CHALLENGE: Render the lines as a numbered list with blank lines left out, starting at the line that contains "905x615 pixels." and ending at the end of the records. Leave the pictures out of the answer.

RECORDS PROVIDED:
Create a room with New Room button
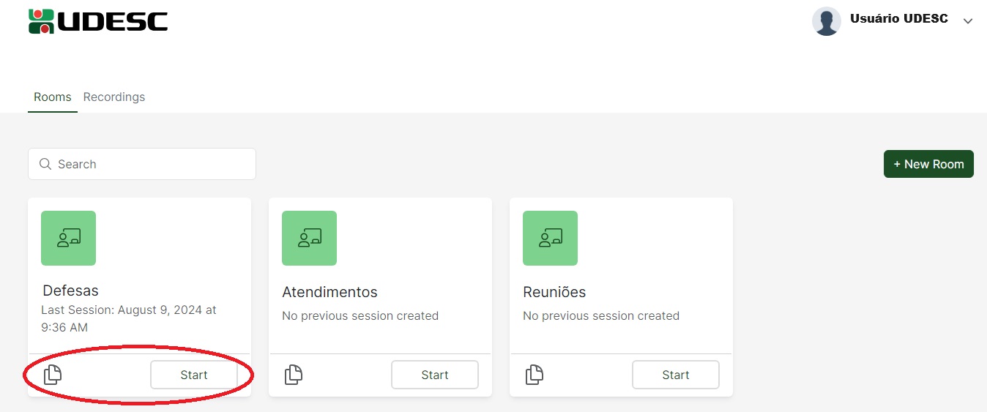The image size is (987, 412). click(x=928, y=164)
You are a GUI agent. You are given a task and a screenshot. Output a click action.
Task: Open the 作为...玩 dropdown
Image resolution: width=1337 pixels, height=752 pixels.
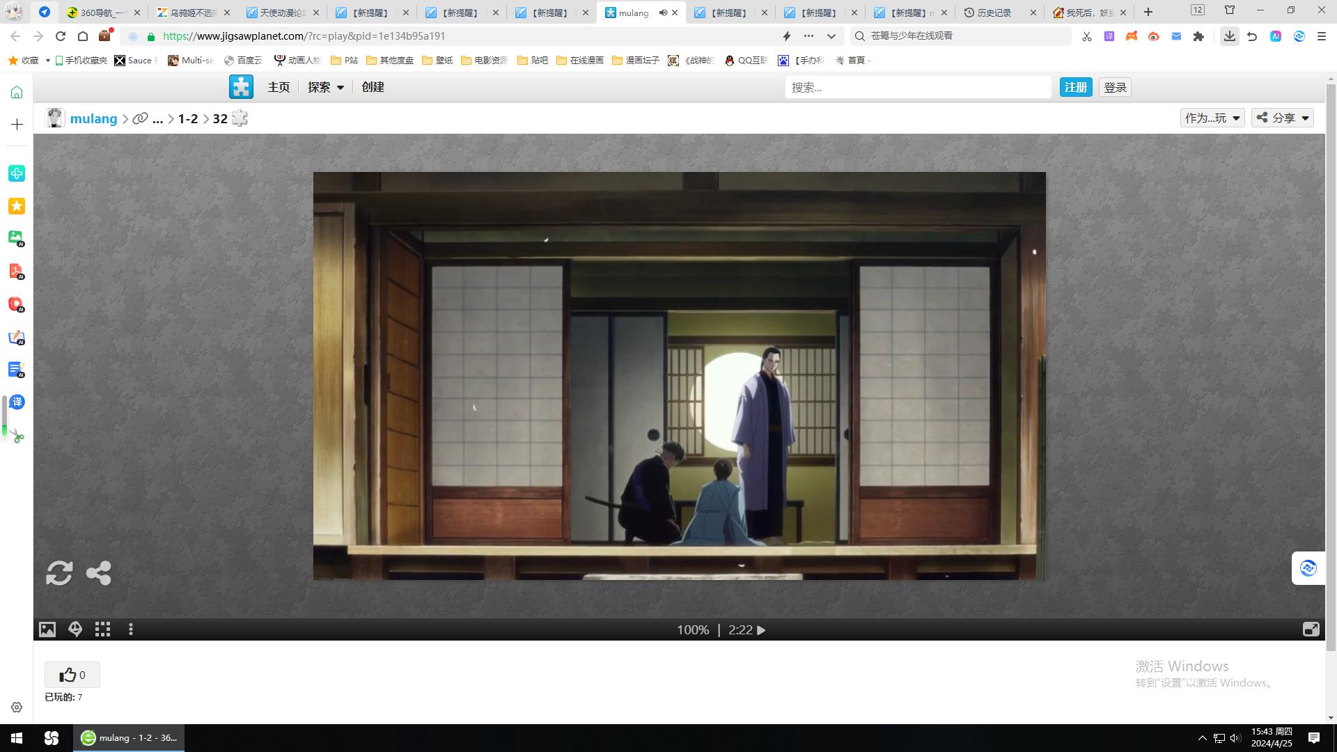click(x=1212, y=118)
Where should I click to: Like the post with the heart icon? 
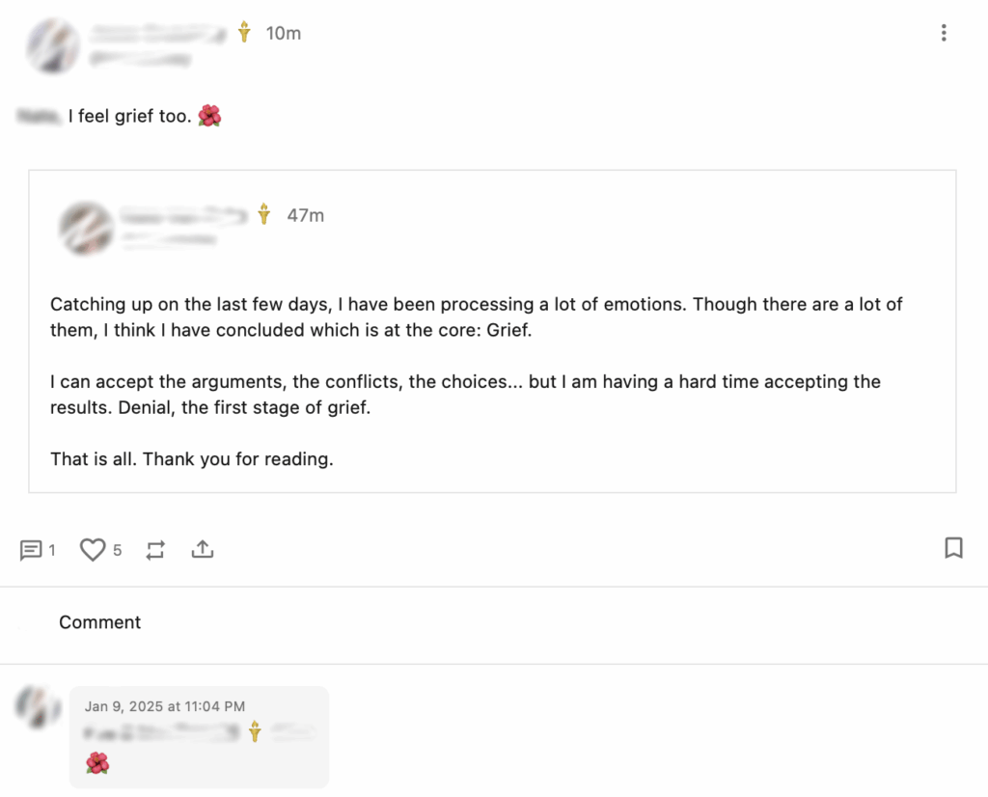(x=92, y=550)
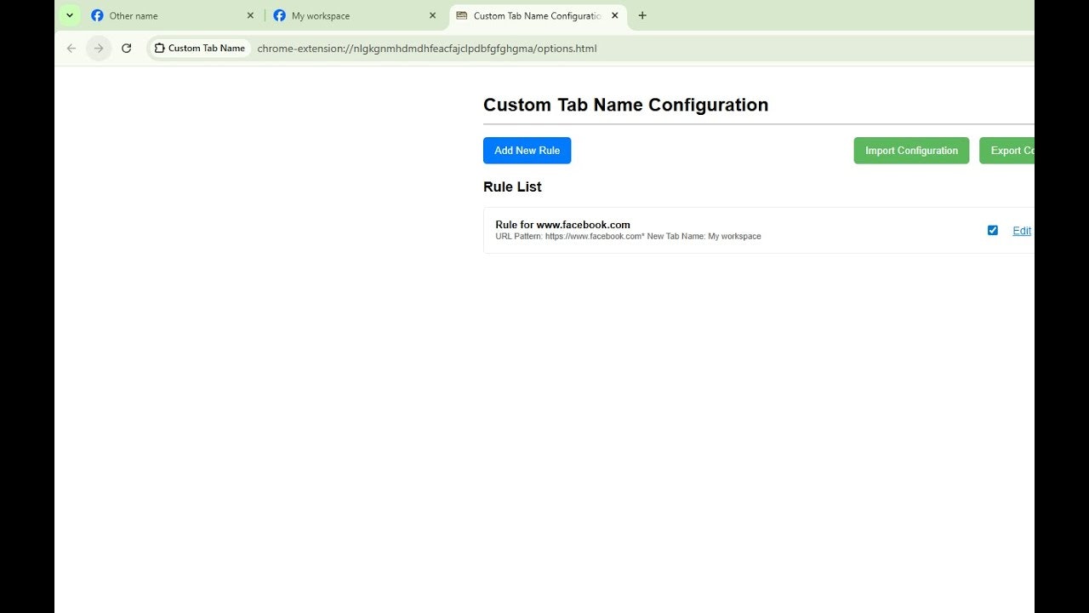Click the Export Configuration button
The image size is (1089, 613).
click(x=1012, y=150)
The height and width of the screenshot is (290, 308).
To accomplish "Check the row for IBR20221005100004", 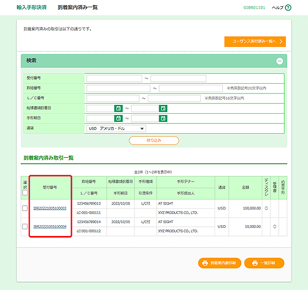I will click(x=25, y=226).
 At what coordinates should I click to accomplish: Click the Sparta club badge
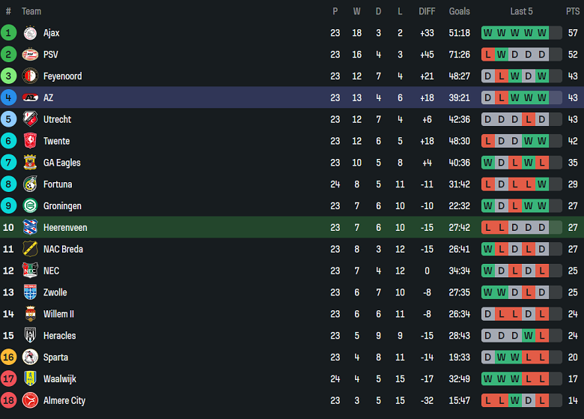(30, 357)
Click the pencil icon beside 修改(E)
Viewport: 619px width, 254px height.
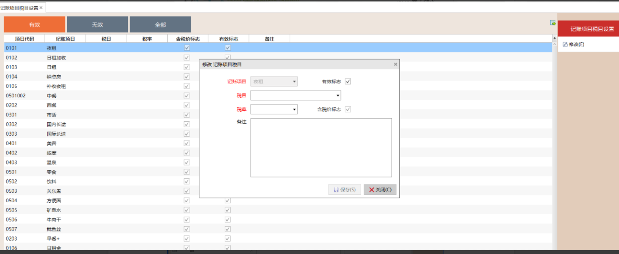(x=565, y=45)

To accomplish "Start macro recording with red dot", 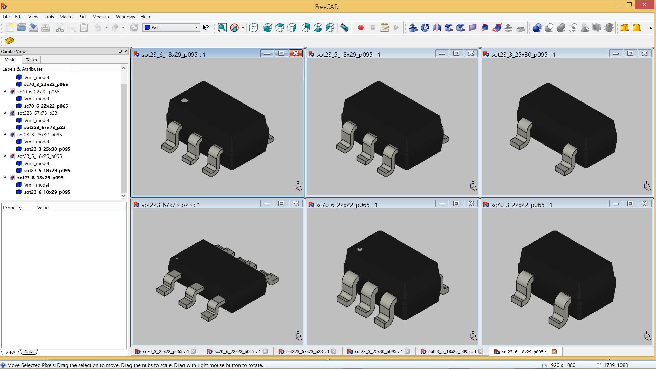I will (360, 28).
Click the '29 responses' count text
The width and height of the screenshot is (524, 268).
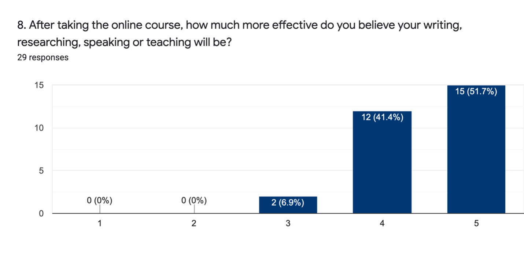[x=43, y=58]
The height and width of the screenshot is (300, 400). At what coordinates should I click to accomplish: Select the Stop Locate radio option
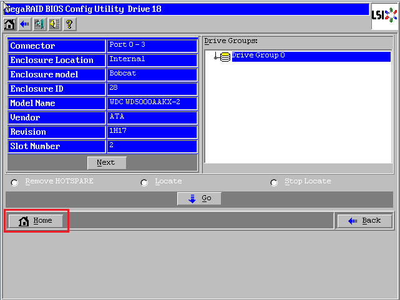pos(274,183)

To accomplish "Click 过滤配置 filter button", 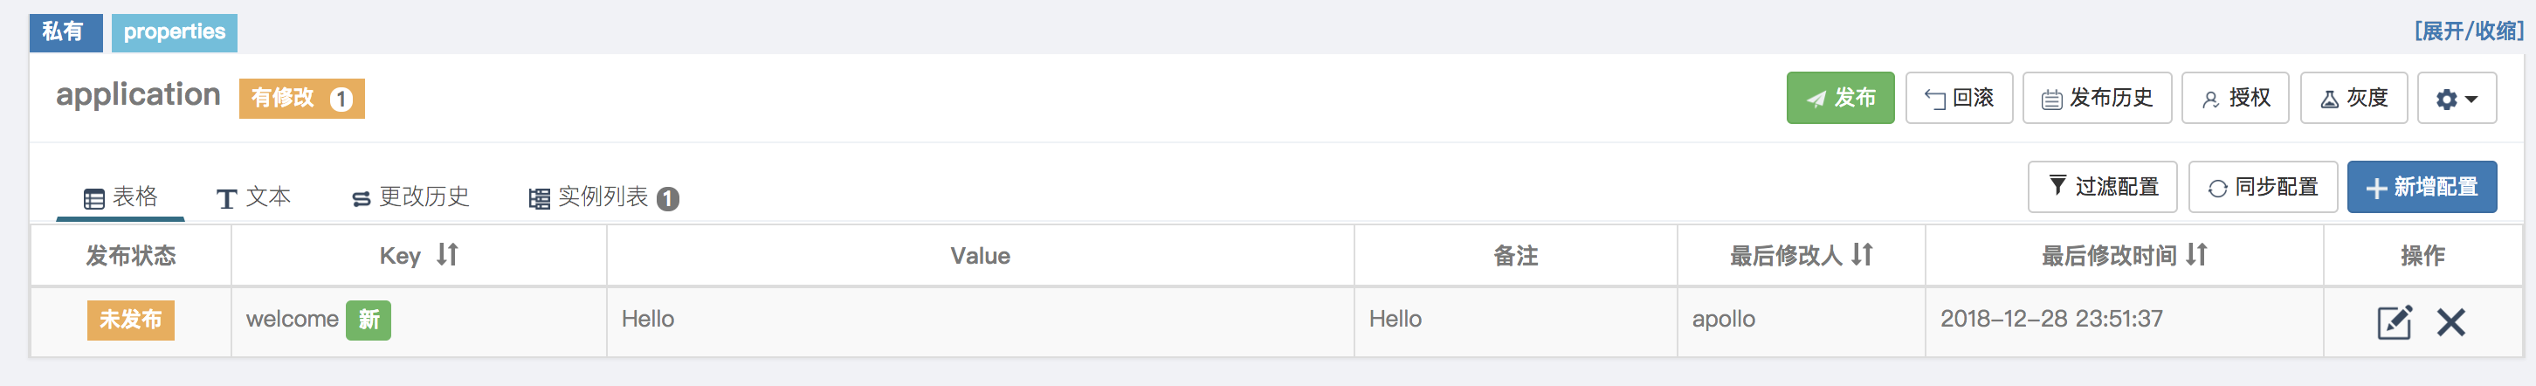I will tap(2102, 187).
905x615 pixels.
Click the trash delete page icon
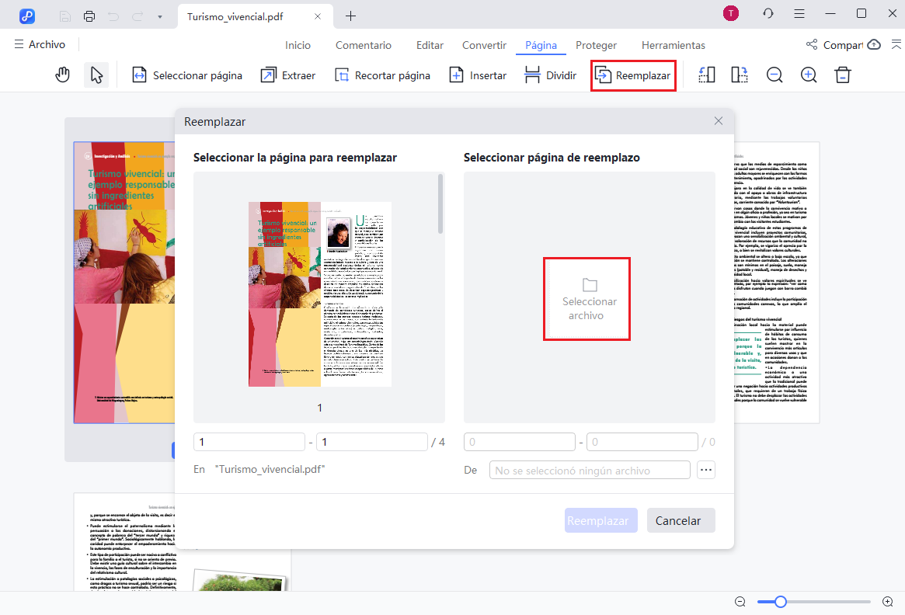(x=843, y=75)
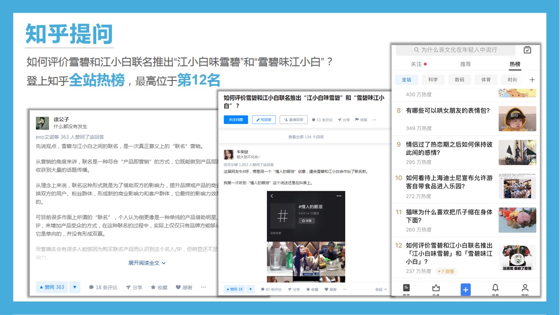
Task: Toggle 感谢 heart on 徐公子's answer
Action: (x=184, y=287)
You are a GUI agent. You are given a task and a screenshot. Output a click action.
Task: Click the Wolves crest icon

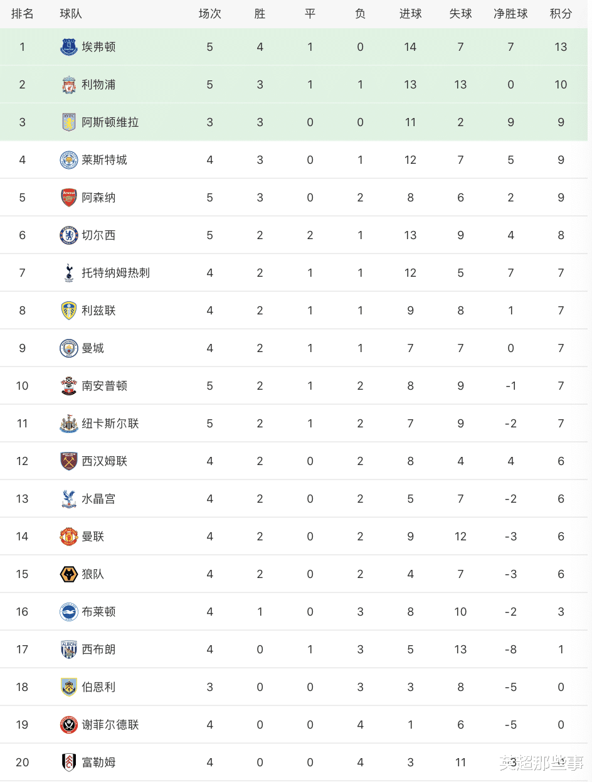(x=69, y=574)
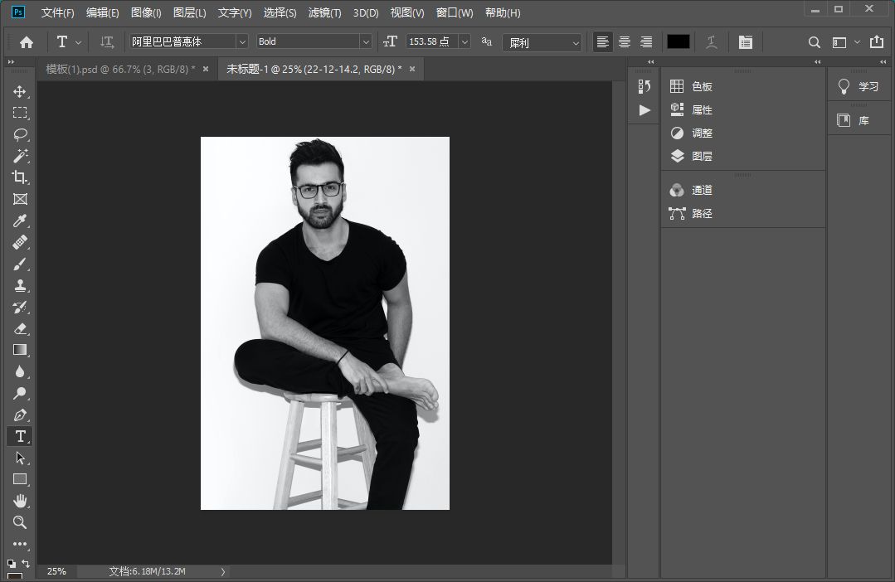Choose the Magic Wand tool
The width and height of the screenshot is (895, 582).
[20, 156]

SOLUTION FOR THIS PROBLEM:
1. 905x615 pixels.
2. Click the trash delete page icon
3. (x=843, y=75)
4. Task: Toggle 感谢 heart on 徐公子's answer
5. Action: (x=184, y=287)
6. You are a GUI agent. You are given a task and a screenshot. Output a click action.
7. Task: Click the Wolves crest icon
8. (x=69, y=574)
9. Choose the Magic Wand tool
10. The width and height of the screenshot is (895, 582).
11. [20, 156]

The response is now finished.